Zimbabwe opposition walk out of Mnangagwa’s first speech

They accuse the president not being legitimately elected after a disputed vote and of wasting public money.

Zimbabwe’s opposition politicians walked out of parliament on Tuesday during President Emmerson Mnangagwa’s first state of the nation address since the disputed election.

According to the opposition, his government was not legitimately elected and accuse it of wasting public money.

Members of Parliament from the Movement for Democratic Change (MDC) that is led by Nelson Chamisa heckled Mr Mnangagwa when he started reading his speech before filing out.

Mr Chamisa – who is not a member of parliament and lost a court challenge to Mr Mnangagwa’s win last month – maintains that he was cheated of victory by the electoral board and says the 76-year-old president lack legitimacy.

After leaving parliament, the MDC MPs broke into song denouncing the ruling ZANU-PF party.

“As the MDC we cannot sit there and be addressed by a person who does not even respect the rule of law,” MDC national chairperson Tabitha Khumalo told Reuters.

ZANU-PF’s chief whip in parliament Pupurai Togarepi described the MPs’ conduct as unfortunate, adding: “We hope that over time they will come to their senses, it’s not about grandstanding but building the country together.”

Mr Mnangagwa, who has previously called for unity among political parties to help rebuild the shattered economy, said the elections were now in the past.

“The election period is decisively behind us.

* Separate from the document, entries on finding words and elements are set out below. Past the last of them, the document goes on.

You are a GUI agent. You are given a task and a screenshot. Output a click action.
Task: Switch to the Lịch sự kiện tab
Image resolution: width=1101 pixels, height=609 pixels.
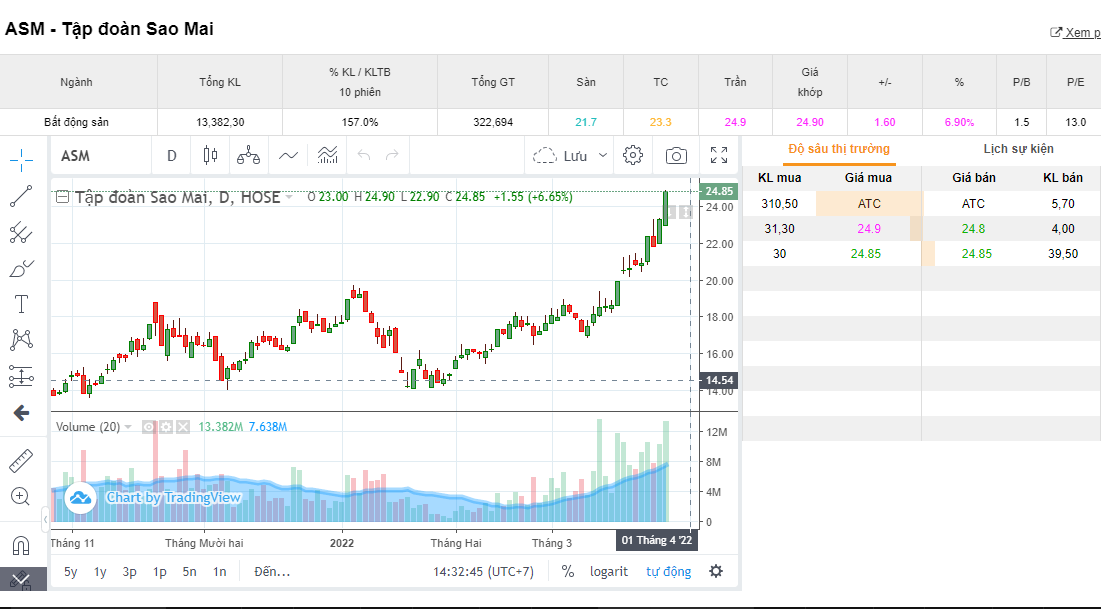coord(1018,149)
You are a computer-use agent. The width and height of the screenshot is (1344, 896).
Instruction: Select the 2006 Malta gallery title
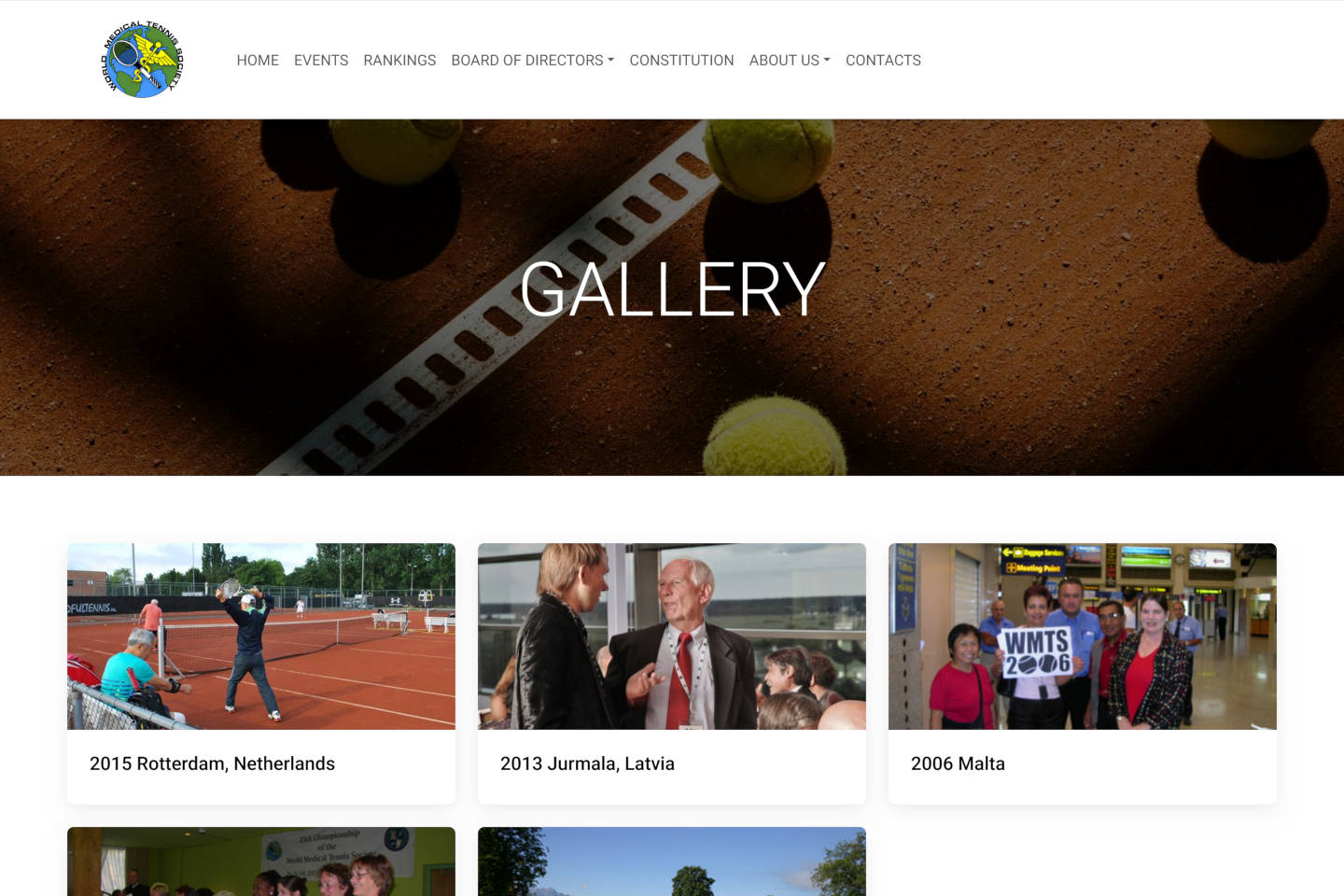tap(958, 763)
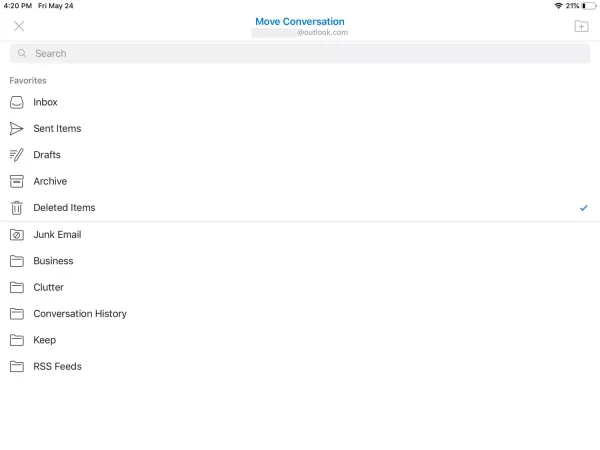Image resolution: width=600 pixels, height=450 pixels.
Task: Click the checkmark beside Deleted Items
Action: pyautogui.click(x=583, y=208)
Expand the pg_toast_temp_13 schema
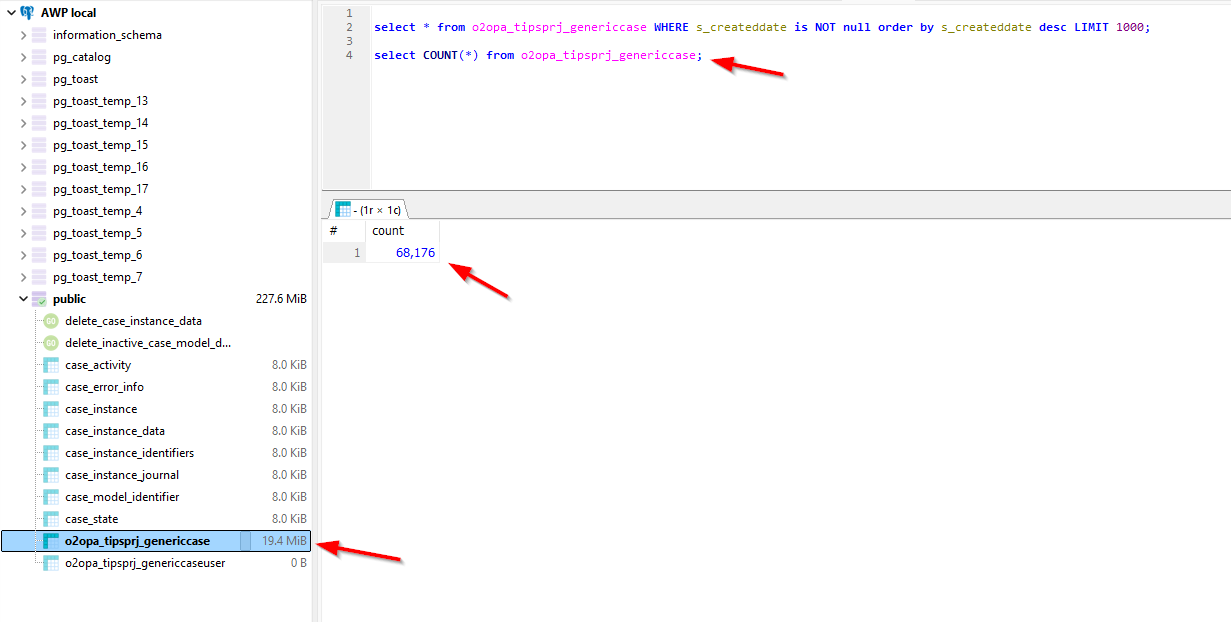The width and height of the screenshot is (1231, 622). click(x=23, y=101)
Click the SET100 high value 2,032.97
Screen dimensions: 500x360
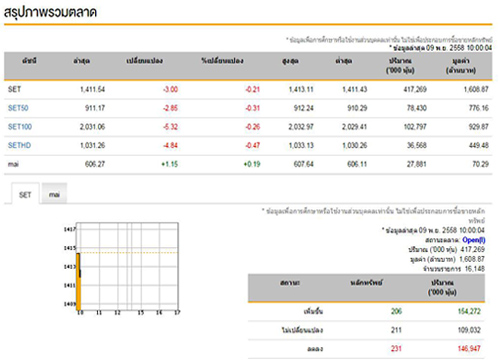pyautogui.click(x=301, y=127)
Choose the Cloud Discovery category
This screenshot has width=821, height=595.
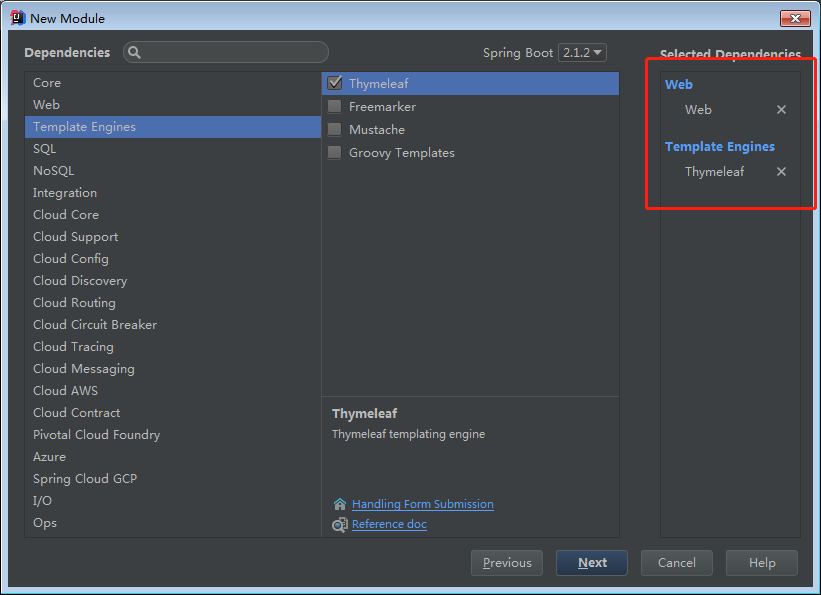80,281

It is now time for us as members of parliament and political leaders to exert our efforts towards delivering promises we made to the electorate,” Mr Mnangagwa said in his speech.

The president promised to bring a series of bills to parliament, including on giving more power to Zimbabwe’s 10 regions, revamping the process of registering companies and creating a one-stop investment agency.

Mr Mnangagwa, who came to power in November after Robert Mugabe was removed in a coup, faces the huge task of ending Zimbabwe’s international pariah status and fixing an economy afflicted by high unemployment and foreign currency shortages.